Когда я услышала, что издательство Suhrkamp Verlag решило перевести мою книгу «Гендерное беспокойство» (Gender Trouble) в 1991 году, моей первой мыслью было, что меня, может быть, пригласят в Германию прочитать лекцию, и я двадцать лет спустя вновь окажусь в стране, где жила в 1978–1979 годах. Я никогда не понимала вполне, почему с тех пор возвращалась в Германию всего один раз, в 1981 году, и с этого времени, отправляясь в Европу, ездила только во Францию. Дело было не в «этой стране», «the country», как сказали бы некоторые американцы, и не в «этом народе», поскольку благодаря своей жизни в Гейдельберге и многочисленным путешествиям того же года я знала, что таких монолитных понятий не существует — или, вернее, там и тогда, когда подобные грандиозные понятия использовались, они скрывали от глаз гораздо больше вещей, чем проясняли. Мне казалось, что то, что я стала отдавать предпочтение Франции, в некотором роде отражало переход от философии к литературной теории.
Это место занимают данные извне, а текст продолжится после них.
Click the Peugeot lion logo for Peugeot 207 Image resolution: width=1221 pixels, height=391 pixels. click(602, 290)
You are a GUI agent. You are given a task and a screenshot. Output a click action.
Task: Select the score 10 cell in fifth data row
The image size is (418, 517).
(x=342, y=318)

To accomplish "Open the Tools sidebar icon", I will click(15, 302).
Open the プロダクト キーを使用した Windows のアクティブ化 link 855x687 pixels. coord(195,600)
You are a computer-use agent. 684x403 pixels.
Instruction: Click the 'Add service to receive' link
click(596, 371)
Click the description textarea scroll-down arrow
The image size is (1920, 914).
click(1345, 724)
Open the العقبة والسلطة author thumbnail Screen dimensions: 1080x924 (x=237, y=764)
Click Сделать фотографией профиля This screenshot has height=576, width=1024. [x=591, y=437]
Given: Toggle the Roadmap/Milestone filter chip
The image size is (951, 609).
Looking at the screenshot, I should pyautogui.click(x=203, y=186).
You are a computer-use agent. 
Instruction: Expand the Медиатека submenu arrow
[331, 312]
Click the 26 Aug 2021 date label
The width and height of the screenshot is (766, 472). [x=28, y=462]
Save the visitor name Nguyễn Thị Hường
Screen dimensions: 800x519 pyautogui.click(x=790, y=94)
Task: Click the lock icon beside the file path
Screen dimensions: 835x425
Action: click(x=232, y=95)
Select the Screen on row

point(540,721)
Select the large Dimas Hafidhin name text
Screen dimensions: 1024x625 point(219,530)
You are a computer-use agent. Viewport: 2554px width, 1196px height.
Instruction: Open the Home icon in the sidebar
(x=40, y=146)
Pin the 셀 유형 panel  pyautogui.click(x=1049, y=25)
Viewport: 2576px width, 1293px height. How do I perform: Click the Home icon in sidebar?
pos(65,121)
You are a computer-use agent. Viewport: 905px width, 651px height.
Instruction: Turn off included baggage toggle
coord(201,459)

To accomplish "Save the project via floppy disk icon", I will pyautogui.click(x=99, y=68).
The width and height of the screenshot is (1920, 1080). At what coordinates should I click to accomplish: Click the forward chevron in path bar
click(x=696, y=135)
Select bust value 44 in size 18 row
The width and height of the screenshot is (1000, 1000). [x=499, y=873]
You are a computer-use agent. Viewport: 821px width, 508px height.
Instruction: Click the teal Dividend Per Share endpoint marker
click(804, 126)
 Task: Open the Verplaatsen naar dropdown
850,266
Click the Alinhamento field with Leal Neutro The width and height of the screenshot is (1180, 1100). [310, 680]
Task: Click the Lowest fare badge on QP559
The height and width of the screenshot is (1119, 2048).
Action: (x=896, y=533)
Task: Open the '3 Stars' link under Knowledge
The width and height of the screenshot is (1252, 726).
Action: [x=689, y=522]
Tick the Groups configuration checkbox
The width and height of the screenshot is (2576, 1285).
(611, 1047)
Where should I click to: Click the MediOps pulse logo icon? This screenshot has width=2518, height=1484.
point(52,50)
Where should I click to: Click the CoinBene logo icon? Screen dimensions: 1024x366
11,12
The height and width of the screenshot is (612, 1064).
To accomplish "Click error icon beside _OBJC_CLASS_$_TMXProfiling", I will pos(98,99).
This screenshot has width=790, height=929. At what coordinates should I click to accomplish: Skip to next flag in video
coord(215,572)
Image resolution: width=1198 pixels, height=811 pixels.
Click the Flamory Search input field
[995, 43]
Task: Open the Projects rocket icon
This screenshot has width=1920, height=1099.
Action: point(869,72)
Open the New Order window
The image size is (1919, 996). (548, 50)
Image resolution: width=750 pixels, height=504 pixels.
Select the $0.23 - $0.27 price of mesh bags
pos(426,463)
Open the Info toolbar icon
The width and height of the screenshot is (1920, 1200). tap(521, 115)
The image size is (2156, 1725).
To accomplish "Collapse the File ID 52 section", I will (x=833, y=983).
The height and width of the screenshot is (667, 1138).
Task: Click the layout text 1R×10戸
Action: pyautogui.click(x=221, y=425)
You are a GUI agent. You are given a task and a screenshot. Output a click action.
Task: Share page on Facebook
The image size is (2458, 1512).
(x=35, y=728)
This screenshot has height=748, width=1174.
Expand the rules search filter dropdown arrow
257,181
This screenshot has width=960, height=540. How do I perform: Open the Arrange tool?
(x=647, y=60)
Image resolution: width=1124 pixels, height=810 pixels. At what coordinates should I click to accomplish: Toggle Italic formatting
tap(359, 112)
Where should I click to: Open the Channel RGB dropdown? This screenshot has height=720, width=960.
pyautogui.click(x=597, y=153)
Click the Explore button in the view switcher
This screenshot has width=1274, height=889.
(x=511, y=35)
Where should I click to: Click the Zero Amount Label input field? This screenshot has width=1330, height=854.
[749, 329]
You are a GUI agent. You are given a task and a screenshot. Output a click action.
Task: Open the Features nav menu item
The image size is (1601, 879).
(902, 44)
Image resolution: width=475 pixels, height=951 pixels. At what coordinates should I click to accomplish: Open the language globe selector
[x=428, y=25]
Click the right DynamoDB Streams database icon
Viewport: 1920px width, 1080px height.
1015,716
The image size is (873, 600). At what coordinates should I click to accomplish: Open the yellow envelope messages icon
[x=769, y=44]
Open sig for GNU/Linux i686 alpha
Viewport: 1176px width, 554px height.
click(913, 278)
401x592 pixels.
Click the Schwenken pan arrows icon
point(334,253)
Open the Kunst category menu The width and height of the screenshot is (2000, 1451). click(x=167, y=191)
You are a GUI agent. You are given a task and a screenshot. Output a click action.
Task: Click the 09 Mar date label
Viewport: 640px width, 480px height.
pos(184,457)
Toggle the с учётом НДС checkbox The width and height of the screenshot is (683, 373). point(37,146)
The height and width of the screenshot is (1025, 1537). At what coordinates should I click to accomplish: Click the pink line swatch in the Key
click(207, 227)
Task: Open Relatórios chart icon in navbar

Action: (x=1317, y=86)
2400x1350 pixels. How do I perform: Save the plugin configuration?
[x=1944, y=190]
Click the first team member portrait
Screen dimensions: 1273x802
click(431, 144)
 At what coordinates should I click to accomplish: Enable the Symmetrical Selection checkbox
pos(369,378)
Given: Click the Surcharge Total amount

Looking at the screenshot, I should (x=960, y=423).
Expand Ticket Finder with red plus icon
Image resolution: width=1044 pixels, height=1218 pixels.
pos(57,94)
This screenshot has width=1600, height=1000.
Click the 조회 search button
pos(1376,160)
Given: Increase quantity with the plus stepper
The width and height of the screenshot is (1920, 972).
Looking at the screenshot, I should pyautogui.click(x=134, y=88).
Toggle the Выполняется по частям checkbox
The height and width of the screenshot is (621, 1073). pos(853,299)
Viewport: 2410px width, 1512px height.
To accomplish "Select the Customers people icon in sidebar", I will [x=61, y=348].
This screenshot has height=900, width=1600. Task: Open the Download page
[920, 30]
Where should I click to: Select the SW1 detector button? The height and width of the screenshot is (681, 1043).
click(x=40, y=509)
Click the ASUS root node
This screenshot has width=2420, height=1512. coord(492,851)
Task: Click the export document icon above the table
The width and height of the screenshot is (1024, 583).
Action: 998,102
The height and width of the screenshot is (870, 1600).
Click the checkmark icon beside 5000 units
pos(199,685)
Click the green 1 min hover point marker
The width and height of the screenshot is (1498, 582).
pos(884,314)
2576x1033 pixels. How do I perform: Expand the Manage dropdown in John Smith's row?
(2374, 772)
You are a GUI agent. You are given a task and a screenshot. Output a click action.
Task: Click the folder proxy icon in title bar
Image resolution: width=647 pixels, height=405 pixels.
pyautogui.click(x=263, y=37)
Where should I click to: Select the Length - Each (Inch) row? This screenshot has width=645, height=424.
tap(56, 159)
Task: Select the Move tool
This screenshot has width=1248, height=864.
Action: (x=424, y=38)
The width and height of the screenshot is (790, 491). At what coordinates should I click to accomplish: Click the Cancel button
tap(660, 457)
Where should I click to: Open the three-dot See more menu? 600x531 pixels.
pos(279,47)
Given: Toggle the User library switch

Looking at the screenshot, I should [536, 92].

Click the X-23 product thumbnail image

Моя диссертация была посвящена восприятию Гегеля во Франции, и я стремилась показать, что французы, утверждавшие, что решительно порвали с Гегелем, были ближе к нему, чем они полагали. Затем я сама гораздо серьезнее задумалась над самим понятием решительного разрыва. Существует ли отрицание, которое не возвращало бы неизбежно к еще большему единству? Существует ли мысль о различии, которая не приводила бы к мысли о тождественности?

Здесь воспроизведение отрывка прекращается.